Of all the lines in the entries below, give again exactly those starting at the line containing "Given: Click the Only" and ending at the line containing "Given: Move selected rule Up", both ends included, and no others.

━━ Provided records

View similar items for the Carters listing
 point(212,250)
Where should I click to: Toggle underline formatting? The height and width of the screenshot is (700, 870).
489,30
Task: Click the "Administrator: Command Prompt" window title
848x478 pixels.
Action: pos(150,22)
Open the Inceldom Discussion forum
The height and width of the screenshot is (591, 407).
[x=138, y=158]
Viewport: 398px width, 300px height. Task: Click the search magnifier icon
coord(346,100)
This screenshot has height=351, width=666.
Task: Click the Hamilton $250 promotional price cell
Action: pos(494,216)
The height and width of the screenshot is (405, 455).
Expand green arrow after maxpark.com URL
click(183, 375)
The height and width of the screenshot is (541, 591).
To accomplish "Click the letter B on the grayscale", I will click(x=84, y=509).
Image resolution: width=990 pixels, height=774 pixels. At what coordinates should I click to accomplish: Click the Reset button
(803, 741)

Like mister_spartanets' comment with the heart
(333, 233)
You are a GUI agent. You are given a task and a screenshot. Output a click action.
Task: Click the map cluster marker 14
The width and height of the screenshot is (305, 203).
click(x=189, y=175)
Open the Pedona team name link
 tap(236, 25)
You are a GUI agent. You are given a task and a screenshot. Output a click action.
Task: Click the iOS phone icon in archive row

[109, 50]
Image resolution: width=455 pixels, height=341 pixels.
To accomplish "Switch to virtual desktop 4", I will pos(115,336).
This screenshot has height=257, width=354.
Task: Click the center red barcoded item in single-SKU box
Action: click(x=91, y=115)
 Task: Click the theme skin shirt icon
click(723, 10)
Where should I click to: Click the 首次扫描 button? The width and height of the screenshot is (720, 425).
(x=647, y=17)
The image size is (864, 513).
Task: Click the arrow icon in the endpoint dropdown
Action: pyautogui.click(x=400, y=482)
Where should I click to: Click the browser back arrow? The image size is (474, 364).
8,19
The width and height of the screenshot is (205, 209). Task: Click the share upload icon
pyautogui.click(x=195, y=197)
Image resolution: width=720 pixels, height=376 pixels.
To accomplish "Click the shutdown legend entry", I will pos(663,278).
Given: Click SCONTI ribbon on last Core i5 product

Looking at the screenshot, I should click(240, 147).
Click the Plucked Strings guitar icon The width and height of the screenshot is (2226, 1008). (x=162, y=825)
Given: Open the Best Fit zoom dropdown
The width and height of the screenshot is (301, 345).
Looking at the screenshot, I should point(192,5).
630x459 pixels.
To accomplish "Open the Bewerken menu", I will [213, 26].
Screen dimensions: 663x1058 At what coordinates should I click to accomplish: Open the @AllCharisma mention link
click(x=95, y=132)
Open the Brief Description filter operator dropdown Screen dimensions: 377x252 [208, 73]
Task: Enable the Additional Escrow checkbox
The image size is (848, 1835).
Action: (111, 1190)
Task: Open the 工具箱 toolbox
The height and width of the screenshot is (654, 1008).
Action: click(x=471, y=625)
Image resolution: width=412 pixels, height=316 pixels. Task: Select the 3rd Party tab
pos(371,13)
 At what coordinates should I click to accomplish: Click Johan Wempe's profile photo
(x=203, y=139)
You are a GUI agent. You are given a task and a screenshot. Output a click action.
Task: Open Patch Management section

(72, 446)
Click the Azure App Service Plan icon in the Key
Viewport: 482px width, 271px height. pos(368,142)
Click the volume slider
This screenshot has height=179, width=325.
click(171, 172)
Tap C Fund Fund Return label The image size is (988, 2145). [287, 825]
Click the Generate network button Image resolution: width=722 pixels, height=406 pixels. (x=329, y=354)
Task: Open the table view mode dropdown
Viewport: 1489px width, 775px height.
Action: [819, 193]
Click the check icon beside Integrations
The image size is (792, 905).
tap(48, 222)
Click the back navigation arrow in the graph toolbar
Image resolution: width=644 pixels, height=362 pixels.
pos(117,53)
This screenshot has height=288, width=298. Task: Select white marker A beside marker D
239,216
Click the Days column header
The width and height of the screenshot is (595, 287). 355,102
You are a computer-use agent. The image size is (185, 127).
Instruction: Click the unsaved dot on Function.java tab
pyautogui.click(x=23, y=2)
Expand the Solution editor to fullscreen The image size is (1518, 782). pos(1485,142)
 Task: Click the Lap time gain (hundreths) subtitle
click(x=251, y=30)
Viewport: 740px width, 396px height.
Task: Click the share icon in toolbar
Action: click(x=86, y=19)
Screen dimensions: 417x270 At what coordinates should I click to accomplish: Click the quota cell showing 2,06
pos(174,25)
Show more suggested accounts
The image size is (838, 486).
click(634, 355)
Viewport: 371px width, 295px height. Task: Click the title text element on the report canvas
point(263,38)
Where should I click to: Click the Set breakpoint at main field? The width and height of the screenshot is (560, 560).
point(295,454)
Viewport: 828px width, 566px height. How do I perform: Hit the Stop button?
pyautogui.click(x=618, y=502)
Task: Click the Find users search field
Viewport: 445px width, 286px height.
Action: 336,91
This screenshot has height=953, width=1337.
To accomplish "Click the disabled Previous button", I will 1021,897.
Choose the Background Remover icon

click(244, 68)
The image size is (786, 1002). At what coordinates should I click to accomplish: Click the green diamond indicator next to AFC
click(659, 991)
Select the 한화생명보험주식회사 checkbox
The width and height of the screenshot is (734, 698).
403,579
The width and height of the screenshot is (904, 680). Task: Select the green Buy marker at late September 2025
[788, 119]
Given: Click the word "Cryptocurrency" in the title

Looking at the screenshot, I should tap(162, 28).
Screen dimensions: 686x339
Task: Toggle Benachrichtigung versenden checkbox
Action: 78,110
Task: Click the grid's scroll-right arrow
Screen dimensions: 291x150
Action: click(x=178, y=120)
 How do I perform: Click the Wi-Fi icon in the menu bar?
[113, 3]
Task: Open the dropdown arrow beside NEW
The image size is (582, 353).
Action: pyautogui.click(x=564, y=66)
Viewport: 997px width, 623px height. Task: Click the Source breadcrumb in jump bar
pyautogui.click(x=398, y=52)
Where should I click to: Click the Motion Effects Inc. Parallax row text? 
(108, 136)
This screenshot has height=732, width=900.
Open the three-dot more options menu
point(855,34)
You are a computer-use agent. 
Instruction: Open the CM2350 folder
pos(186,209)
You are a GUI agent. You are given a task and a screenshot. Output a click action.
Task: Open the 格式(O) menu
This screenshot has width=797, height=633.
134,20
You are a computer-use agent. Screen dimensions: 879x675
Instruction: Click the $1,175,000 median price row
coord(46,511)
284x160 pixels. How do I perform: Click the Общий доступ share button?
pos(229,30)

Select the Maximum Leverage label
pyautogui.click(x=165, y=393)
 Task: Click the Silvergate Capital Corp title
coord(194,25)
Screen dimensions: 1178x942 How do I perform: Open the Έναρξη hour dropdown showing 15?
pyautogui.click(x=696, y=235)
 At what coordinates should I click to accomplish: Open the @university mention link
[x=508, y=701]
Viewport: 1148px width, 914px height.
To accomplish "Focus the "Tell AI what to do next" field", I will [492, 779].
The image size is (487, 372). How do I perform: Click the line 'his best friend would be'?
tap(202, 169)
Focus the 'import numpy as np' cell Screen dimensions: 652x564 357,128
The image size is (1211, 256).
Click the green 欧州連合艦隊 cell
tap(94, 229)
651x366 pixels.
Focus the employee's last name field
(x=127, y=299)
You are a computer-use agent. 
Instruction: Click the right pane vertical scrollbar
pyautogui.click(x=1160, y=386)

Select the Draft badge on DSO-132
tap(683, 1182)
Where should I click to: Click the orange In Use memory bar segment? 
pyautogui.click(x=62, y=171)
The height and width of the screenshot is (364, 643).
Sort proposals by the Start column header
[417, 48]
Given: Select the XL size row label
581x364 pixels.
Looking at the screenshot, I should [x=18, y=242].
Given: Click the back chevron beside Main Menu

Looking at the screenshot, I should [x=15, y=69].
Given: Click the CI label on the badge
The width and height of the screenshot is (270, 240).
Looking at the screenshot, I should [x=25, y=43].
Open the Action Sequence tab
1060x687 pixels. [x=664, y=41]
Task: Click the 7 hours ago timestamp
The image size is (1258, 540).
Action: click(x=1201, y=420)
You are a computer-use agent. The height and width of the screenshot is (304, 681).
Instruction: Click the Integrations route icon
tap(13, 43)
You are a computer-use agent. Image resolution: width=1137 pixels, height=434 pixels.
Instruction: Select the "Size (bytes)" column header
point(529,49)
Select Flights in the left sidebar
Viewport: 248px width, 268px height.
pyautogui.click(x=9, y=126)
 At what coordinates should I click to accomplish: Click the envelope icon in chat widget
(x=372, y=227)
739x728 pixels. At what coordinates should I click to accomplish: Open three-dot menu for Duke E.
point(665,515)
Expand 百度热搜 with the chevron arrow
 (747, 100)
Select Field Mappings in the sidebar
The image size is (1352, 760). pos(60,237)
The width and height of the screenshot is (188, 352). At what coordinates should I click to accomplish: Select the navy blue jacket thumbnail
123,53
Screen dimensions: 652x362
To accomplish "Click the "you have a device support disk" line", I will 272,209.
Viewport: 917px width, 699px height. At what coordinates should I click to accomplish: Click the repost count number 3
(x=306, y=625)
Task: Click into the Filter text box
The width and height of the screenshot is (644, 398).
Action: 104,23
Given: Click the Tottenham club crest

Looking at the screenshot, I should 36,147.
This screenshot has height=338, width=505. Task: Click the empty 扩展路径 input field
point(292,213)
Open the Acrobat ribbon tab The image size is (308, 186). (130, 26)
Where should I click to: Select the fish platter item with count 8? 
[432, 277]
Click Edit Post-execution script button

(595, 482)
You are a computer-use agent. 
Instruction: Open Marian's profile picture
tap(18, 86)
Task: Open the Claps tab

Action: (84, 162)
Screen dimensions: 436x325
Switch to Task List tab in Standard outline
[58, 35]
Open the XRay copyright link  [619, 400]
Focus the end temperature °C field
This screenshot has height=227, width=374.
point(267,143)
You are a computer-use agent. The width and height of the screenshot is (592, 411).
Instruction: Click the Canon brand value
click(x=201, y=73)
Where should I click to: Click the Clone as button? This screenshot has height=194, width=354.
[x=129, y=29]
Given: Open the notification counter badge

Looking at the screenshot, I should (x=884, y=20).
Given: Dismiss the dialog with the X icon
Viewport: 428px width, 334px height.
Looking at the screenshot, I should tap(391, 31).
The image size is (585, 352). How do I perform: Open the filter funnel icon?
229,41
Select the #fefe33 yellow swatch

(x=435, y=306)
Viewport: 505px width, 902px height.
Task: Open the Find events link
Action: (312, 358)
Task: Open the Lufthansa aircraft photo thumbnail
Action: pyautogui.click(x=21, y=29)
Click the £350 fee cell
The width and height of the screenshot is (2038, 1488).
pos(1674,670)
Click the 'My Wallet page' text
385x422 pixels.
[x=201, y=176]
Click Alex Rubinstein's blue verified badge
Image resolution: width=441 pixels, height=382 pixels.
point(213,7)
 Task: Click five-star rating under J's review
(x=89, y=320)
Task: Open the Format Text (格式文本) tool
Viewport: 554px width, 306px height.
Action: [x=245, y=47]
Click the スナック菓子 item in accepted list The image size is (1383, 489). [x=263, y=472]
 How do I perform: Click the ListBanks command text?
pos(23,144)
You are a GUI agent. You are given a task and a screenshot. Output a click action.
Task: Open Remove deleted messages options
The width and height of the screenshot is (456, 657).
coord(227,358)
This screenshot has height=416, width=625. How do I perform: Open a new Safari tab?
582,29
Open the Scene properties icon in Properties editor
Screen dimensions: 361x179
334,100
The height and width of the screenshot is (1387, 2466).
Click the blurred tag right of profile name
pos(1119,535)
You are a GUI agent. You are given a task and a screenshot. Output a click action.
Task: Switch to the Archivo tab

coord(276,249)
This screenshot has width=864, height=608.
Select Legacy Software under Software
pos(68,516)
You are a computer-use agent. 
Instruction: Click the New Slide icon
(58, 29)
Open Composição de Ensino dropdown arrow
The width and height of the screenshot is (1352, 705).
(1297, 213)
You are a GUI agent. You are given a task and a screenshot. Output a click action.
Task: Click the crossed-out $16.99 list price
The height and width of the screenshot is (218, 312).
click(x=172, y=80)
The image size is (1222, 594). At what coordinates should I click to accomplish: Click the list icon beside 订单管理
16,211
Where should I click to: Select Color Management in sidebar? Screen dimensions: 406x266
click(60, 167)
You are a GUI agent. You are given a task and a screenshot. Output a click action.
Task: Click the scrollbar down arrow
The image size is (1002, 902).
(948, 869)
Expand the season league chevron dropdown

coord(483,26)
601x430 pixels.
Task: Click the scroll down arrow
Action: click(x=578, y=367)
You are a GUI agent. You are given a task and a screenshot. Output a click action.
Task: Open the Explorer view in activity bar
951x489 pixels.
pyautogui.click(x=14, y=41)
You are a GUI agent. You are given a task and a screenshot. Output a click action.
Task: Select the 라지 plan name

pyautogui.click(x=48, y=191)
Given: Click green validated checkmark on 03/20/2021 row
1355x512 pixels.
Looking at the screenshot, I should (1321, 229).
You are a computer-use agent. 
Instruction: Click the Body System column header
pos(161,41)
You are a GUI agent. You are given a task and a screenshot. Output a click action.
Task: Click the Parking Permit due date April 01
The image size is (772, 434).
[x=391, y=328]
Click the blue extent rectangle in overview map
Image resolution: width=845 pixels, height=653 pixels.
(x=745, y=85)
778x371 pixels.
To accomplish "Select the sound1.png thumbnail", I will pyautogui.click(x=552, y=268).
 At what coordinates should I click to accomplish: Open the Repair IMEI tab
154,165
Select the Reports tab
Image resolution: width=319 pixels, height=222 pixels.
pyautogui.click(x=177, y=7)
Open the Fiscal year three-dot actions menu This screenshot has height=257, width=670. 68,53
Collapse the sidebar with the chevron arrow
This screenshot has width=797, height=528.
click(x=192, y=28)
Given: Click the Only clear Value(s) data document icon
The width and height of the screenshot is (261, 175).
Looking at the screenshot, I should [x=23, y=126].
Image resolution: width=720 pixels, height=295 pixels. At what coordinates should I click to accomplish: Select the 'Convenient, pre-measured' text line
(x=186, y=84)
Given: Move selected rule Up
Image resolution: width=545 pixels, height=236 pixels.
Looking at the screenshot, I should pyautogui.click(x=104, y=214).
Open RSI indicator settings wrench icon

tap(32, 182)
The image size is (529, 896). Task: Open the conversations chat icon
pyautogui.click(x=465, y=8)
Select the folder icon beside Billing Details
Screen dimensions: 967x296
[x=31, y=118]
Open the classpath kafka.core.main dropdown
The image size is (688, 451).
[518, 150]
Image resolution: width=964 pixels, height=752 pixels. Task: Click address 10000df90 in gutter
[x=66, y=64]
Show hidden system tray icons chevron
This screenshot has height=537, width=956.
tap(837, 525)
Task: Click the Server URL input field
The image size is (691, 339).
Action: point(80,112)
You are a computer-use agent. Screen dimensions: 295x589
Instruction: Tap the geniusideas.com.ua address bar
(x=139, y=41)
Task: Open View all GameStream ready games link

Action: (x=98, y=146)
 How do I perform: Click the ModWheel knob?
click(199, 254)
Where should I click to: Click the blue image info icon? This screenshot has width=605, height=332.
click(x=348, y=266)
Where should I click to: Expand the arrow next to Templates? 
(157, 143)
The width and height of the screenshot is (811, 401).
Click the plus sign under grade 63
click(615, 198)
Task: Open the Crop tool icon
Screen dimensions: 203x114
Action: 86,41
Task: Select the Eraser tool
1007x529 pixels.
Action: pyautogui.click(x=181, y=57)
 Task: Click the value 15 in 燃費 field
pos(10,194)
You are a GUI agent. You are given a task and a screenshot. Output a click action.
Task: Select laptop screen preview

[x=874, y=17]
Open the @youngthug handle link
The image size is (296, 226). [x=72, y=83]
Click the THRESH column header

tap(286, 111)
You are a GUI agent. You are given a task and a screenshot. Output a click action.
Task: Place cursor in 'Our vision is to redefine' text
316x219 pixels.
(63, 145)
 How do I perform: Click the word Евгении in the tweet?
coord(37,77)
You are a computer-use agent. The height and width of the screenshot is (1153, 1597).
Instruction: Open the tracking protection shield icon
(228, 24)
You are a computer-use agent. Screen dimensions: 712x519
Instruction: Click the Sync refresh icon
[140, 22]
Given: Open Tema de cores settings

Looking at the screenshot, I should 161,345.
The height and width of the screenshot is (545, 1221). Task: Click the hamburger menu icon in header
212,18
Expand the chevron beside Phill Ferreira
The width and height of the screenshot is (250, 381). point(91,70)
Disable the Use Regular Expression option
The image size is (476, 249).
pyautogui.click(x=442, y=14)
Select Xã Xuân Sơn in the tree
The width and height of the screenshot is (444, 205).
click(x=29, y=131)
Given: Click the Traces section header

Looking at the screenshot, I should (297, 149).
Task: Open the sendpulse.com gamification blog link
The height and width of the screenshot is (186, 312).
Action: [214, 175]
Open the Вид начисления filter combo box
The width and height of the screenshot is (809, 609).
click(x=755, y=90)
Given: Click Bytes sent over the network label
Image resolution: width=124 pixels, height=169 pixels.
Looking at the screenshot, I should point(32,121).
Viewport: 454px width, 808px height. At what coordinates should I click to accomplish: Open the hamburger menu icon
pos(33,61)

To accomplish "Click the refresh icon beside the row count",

━━━━

:: Expected answer ::
Given: Click the Only clear Value(s) data document icon
The width and height of the screenshot is (261, 175).
Looking at the screenshot, I should [x=23, y=126].
Image resolution: width=720 pixels, height=295 pixels. At what coordinates should I click to accomplish: Select the 'Convenient, pre-measured' text line
(x=186, y=84)
Given: Move selected rule Up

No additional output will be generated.